Critics demonstrated that Galactica generated plausible but incorrect scientific content. Michael Black, Director of the Max Planck Institute for Intelligent Systems, described the outputs as potentially ushering in an era of “deep scientific fakes.”

Galactica Citation Accuracy Statistics

Citation prediction represented a core Galactica capability. Accuracy varied between 36.6% and 69.1% across evaluation datasets, with documented bias toward highly-cited papers.

Researchers found instances where Galactica generated citations to non-existent papers attributed to real scientists, including fabricated publications from Meta’s Reality Labs and Google AI researchers.

LLM Market Growth Projections

The global LLM market reached $2.08 billion in 2024 and is projected to grow to $15.64 billion by 2029. This represents a compound annual growth rate of 49.6%.

Enterprise AI adoption reached 78% in 2024. A study of over 800 verified published authors found that 80.9% reported using LLMs in at least one research area, reflecting the widespread adoption Galactica aimed to pioneer.

Galactica’s Influence on Meta AI

Despite its troubled launch, Galactica informed Meta’s subsequent AI strategy. The Llama model family launched in February 2023 with form-based researcher access rather than open public demos.

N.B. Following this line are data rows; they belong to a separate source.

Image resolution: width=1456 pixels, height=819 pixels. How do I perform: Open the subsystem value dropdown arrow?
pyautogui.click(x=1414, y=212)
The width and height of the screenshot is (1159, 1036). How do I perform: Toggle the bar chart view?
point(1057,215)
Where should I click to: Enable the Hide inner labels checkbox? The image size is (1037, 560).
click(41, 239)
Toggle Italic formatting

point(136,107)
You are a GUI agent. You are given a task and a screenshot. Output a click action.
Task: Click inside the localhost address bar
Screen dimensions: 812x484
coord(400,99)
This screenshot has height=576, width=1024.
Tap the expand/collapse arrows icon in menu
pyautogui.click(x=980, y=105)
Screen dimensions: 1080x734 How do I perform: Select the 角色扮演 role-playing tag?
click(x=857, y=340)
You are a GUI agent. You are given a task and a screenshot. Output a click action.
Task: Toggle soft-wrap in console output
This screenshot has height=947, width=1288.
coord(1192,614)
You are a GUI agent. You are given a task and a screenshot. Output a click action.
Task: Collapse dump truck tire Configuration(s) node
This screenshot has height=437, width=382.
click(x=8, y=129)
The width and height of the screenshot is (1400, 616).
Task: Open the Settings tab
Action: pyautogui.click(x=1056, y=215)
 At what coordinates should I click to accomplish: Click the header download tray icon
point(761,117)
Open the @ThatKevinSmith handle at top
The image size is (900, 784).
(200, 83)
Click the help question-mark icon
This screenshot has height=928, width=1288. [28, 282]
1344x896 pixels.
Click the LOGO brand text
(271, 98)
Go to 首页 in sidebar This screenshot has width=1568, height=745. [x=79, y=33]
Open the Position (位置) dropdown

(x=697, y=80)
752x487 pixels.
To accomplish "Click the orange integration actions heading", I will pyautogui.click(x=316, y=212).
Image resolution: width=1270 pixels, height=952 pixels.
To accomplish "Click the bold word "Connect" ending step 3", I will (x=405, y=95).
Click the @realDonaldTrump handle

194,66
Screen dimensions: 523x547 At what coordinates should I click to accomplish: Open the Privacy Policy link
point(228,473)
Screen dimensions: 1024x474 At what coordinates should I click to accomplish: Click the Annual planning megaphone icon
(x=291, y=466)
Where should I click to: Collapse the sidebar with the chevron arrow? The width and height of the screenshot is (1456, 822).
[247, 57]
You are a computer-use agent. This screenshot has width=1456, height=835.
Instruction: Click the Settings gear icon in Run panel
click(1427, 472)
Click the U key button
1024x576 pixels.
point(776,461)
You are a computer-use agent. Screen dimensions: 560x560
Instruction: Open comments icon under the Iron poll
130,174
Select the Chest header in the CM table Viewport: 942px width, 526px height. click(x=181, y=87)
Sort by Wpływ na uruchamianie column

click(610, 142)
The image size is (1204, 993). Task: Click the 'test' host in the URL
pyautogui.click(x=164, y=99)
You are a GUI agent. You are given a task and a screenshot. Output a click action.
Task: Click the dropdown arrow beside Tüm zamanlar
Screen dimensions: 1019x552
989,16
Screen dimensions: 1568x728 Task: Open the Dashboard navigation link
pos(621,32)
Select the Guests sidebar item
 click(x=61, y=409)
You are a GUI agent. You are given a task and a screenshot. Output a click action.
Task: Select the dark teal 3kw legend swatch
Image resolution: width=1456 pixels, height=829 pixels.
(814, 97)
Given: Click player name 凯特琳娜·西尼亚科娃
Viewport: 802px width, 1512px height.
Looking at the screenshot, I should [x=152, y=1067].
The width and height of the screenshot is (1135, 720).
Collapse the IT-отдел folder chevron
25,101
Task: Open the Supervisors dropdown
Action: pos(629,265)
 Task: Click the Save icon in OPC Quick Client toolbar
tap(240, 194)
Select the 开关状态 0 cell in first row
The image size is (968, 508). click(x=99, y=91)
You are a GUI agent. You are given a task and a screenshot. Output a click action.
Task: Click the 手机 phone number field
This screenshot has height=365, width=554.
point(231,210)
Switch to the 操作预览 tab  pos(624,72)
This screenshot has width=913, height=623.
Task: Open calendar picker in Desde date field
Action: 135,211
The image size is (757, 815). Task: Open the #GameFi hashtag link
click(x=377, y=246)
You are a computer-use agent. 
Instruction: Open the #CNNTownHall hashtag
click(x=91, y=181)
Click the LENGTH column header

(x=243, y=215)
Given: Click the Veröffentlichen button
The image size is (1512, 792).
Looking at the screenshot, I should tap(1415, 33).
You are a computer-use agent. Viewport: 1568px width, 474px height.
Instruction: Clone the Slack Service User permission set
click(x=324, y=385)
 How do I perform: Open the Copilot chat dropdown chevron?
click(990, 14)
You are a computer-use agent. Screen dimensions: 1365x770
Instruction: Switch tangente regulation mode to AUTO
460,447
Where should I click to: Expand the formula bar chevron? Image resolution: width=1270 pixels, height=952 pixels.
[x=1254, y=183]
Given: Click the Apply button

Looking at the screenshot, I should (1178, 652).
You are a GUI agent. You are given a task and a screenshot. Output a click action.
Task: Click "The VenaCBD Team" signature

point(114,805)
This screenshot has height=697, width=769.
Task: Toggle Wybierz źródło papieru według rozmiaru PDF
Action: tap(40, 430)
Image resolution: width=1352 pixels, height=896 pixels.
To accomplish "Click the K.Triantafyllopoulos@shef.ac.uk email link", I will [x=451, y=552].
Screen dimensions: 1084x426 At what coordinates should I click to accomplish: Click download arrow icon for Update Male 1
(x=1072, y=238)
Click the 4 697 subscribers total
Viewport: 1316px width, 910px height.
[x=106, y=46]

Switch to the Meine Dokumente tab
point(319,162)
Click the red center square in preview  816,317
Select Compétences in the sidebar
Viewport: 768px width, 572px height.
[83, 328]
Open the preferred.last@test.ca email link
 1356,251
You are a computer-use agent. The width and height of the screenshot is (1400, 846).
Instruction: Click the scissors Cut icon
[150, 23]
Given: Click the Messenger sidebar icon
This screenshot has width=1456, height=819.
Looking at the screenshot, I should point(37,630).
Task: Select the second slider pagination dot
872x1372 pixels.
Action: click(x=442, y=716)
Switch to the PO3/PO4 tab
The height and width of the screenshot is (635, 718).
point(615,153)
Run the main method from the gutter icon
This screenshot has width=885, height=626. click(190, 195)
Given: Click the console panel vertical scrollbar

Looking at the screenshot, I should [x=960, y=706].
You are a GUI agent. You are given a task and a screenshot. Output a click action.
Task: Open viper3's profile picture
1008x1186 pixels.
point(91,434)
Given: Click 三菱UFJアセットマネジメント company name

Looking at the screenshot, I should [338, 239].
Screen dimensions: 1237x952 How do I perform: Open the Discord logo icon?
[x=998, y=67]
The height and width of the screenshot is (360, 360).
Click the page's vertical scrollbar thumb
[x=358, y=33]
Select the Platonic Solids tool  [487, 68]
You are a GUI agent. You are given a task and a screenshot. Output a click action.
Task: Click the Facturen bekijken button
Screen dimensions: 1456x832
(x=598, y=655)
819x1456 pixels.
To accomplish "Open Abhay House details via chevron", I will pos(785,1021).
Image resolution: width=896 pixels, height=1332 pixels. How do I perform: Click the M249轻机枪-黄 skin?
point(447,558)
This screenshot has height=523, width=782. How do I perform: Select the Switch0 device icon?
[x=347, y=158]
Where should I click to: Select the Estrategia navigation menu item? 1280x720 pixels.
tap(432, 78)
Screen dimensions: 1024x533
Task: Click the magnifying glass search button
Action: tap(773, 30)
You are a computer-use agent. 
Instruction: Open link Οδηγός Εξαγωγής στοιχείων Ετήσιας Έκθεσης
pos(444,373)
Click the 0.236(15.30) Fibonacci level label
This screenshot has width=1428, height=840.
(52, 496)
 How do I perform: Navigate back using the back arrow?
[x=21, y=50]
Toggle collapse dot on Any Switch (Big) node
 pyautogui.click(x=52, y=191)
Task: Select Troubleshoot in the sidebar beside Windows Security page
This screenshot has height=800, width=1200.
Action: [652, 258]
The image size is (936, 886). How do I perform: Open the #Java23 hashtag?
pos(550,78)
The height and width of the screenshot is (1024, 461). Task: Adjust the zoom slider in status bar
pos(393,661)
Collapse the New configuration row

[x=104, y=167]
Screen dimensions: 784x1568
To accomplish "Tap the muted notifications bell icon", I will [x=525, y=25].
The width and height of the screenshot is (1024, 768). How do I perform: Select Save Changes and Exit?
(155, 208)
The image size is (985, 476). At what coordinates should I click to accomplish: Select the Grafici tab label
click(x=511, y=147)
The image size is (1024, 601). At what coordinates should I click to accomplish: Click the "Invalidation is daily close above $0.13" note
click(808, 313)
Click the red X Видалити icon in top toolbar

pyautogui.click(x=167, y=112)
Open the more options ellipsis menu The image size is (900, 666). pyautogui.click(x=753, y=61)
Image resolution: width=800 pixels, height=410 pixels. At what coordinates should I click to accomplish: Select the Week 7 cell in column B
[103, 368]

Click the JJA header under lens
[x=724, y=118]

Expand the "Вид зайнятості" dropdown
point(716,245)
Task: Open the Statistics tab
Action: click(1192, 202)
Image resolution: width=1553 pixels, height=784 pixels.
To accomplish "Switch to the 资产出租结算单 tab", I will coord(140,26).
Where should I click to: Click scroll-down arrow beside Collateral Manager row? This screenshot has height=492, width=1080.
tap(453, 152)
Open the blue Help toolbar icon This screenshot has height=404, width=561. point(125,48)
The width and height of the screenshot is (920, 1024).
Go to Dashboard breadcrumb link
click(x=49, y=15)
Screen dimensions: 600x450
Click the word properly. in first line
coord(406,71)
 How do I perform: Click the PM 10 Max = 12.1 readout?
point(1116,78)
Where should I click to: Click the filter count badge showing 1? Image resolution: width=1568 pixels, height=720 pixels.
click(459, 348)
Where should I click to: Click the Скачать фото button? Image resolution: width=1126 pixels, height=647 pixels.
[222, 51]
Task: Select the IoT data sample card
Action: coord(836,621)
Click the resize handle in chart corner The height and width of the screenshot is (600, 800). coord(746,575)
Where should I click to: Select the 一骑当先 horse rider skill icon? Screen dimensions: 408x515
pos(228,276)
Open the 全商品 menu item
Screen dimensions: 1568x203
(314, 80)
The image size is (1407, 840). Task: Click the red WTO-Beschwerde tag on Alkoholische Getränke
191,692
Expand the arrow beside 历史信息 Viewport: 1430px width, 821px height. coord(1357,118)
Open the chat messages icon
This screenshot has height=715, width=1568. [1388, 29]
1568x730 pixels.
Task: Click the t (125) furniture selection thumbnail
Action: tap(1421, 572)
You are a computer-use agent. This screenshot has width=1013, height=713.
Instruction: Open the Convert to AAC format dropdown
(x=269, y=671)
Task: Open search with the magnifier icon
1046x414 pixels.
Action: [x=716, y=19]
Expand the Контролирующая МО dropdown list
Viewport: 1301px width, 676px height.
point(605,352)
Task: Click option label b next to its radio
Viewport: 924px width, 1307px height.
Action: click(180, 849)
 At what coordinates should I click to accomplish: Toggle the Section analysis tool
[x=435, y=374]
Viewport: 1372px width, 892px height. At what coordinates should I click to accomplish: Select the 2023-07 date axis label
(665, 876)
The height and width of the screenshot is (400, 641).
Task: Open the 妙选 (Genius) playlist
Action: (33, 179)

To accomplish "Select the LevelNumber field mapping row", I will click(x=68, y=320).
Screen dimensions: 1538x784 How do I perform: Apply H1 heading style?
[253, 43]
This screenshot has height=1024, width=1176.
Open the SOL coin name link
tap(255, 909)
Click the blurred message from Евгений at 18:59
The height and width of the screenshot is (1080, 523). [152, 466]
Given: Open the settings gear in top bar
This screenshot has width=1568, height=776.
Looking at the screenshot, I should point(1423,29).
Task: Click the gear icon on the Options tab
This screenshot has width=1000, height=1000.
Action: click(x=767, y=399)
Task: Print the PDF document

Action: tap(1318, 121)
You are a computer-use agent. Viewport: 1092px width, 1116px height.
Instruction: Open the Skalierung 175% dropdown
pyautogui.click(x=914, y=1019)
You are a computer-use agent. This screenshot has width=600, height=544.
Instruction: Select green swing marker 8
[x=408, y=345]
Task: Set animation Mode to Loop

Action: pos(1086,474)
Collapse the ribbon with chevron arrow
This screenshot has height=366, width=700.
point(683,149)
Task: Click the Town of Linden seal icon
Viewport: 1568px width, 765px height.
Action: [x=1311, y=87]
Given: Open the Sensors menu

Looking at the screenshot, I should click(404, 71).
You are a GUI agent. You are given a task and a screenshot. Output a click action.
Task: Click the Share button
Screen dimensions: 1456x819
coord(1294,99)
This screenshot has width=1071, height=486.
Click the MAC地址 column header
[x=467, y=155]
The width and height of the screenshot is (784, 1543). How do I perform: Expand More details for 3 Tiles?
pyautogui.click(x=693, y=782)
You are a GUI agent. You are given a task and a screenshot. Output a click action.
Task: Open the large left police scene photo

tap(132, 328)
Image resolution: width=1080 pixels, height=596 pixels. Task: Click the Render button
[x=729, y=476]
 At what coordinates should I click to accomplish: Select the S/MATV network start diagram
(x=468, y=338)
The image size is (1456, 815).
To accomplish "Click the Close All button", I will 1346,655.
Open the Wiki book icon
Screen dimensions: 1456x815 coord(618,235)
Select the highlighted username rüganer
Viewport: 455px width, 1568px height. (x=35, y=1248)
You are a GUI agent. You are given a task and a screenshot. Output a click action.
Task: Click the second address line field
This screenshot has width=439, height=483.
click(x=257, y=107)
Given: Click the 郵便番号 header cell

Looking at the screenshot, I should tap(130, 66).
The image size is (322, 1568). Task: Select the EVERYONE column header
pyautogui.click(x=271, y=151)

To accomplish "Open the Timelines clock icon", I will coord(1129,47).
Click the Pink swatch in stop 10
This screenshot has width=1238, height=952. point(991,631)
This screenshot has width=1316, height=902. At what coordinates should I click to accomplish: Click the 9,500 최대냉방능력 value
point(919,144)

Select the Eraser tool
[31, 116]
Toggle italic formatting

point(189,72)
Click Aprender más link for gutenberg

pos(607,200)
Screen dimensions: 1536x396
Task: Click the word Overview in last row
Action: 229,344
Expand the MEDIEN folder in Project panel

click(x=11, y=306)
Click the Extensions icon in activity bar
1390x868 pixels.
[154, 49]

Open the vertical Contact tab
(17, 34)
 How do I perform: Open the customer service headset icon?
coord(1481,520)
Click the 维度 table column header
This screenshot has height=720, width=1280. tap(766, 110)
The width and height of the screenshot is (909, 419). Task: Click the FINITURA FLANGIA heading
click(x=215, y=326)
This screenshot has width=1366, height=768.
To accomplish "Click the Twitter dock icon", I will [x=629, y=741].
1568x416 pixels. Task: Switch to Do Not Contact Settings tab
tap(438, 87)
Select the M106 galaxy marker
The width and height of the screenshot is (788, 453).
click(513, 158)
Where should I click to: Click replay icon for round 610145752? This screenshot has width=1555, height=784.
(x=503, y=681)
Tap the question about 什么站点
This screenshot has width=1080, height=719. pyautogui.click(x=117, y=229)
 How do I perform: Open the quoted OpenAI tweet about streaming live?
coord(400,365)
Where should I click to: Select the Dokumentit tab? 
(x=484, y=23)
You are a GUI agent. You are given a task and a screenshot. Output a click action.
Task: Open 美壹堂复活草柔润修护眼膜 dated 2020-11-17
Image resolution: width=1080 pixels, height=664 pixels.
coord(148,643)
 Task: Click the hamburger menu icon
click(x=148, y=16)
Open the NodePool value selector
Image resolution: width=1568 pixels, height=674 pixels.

Meta AI VP of Research Joelle Pineau confirmed that lessons from Galactica were “folded into” subsequent model generations. Yann LeCun later cited the Galactica backlash when explaining Llama’s initial access restrictions.

FAQ

What happened to Meta’s Galactica?

Meta withdrew Galactica’s public demo on November 18, 2022, just three days after launch, following criticism that the model generated factually incorrect scientific content.

How many parameters did Galactica have?

Galactica was released in five variants: 125 million, 1.3 billion, 6.7 billion, 30 billion, and 120 billion parameters.

What data was Galactica trained on?

Galactica trained on 106 billion tokens from 48 million scientific papers, textbooks, lecture notes, protein sequences, and chemical compounds.

How accurate was Galactica at predicting citations?

Citation accuracy ranged from 36.6% to 69.1% depending on the dataset, with documented instances of fabricated paper citations.

Did Galactica influence other Meta AI models?

Yes. Meta confirmed lessons from Galactica were incorporated into the Llama model family, which launched with restricted access in February 2023.